Wednesday, December 26, 2012

The Right Way

Like me, I'm sure you all have so many requests from people you have never met to connect on Linkedin or Facebook or other social media sites.  I am a relic, so unless I already know the person I don't usually agree to the link.  Ever so often, a new person will actually be appropriate in the way the try to make the connection.  That happened last week.

Stacey Heckel is a sales rep for Paychex here in the Toledo area.  She actually took the time to customize her invitation to me instead of relying on the old, "Please join my professional network."  Because of her extra effort, I suggested that we meet for coffee.  Now having also worked in that industry in the past, I do know that this time of year most of the payroll sales reps are busier than the proverbial one-armed paperhanger.  But Stacey made the time the day before Christmas.

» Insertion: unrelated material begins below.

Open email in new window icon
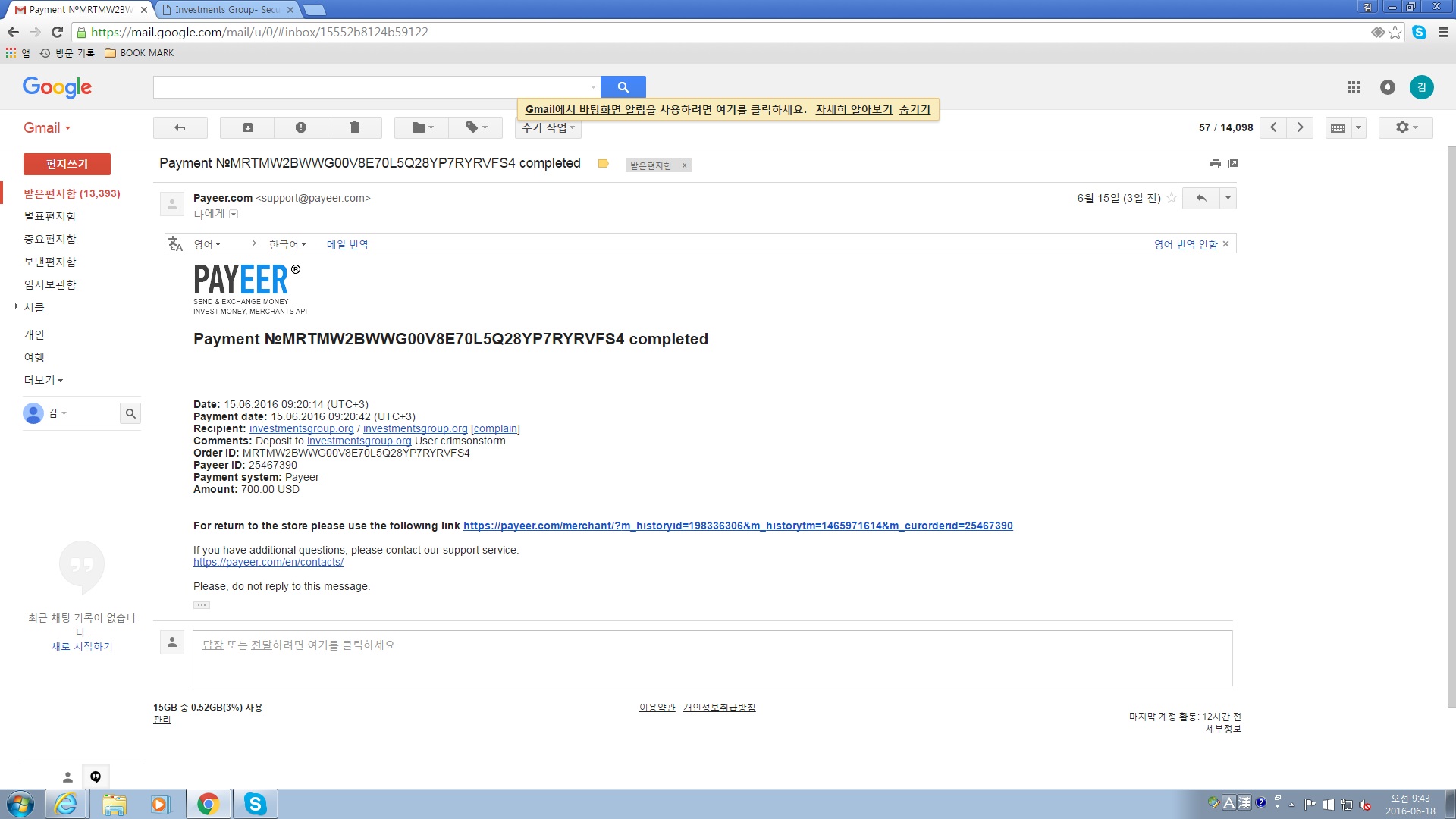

One gold star.

Stacey didn't try to sell me on payroll.  She did ask if I had any employees and when I explained that I only had vendors, I was poised to the "Well we can do 1099s attack."  So right from the start she demonstrated that she understood the value of relationship development instead of pushing product.   Second gold star.

When she found out that I had also worked for Paychex ages ago, she asked for advice and actually listened to it.  I knew that because she then would ask more questions.  Gold star 3.

I began to tell Stacey about the networking opportunities that she didn't know about and filled her in on the details of some groups that she only knew a little about.  She took notes.  Gold star 4!

But Gold Star Five was when at the end of our conversation, Stacey turned it around and asked what she could do to help me.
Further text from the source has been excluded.